• What you should do: Stop after the line with "Kontakt (35, 2487)"; until then, please copy every line of the records word for word from the first.

• Study material:
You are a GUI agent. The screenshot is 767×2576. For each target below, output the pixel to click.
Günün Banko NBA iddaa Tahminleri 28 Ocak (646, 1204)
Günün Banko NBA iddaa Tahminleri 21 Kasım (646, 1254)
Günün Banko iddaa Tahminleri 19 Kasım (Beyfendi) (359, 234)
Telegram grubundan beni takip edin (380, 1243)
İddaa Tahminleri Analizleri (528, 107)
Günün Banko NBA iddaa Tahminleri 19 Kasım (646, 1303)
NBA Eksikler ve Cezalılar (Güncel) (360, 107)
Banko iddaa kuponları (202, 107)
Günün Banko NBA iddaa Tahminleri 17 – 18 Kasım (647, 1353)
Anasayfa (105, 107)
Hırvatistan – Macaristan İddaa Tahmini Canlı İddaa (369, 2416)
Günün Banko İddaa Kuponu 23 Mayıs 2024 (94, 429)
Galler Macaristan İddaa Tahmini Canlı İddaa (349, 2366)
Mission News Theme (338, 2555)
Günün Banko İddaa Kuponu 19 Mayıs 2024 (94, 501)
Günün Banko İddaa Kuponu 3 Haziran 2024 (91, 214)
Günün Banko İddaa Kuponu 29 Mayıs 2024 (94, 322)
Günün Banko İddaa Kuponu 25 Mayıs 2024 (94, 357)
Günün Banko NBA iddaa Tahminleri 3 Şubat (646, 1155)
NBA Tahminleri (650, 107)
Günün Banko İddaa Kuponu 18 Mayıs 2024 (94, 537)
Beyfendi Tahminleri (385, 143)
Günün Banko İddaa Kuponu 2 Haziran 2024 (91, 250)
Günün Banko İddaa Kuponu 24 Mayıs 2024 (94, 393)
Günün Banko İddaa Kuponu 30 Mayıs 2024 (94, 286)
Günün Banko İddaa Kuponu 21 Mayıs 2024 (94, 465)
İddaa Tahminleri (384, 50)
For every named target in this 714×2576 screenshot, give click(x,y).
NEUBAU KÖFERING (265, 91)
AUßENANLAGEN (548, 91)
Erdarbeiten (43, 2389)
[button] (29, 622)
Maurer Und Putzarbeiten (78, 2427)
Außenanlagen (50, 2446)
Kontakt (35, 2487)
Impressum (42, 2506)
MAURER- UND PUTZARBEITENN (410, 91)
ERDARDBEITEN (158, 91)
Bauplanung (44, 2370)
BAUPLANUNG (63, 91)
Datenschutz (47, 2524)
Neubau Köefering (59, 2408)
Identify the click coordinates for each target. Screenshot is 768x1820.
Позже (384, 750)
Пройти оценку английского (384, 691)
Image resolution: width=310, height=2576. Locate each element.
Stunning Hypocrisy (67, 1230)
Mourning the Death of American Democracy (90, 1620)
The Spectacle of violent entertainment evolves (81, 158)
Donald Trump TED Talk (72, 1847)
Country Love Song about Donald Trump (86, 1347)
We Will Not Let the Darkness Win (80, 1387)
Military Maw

• Answer space:
You are a GUI agent. The screenshot is 767×2576. For each target below, output the pixel to click.
Günün Banko NBA iddaa Tahminleri 28 Ocak (646, 1204)
Günün Banko NBA iddaa Tahminleri 21 Kasım (646, 1254)
Günün Banko iddaa Tahminleri 19 Kasım (Beyfendi) (359, 234)
Telegram grubundan beni takip edin (380, 1243)
İddaa Tahminleri Analizleri (528, 107)
Günün Banko NBA iddaa Tahminleri 19 Kasım (646, 1303)
NBA Eksikler ve Cezalılar (Güncel) (360, 107)
Banko iddaa kuponları (202, 107)
Günün Banko NBA iddaa Tahminleri 17 – 18 Kasım (647, 1353)
Anasayfa (105, 107)
Hırvatistan – Macaristan İddaa Tahmini Canlı İddaa (369, 2416)
Günün Banko İddaa Kuponu 23 Mayıs 2024 (94, 429)
Galler Macaristan İddaa Tahmini Canlı İddaa (349, 2366)
Mission News Theme (338, 2555)
Günün Banko İddaa Kuponu 19 Mayıs 2024 (94, 501)
Günün Banko İddaa Kuponu 3 Haziran 2024 (91, 214)
Günün Banko İddaa Kuponu 29 Mayıs 2024 (94, 322)
Günün Banko İddaa Kuponu 25 Mayıs 2024 (94, 357)
Günün Banko NBA iddaa Tahminleri 3 Şubat (646, 1155)
NBA Tahminleri (650, 107)
Günün Banko İddaa Kuponu 18 Mayıs 2024 (94, 537)
Beyfendi Tahminleri (385, 143)
Günün Banko İddaa Kuponu 2 Haziran 2024 (91, 250)
Günün Banko İddaa Kuponu 24 Mayıs 2024 (94, 393)
Günün Banko İddaa Kuponu 30 Mayıs 2024 (94, 286)
Günün Banko İddaa Kuponu 21 Mayıs 2024 (94, 465)
İddaa Tahminleri (384, 50)
For every named target in this 714×2576 screenshot, give click(x,y).
NEUBAU KÖFERING (265, 91)
AUßENANLAGEN (548, 91)
Erdarbeiten (43, 2389)
[button] (29, 622)
Maurer Und Putzarbeiten (78, 2427)
Außenanlagen (50, 2446)
Kontakt (35, 2487)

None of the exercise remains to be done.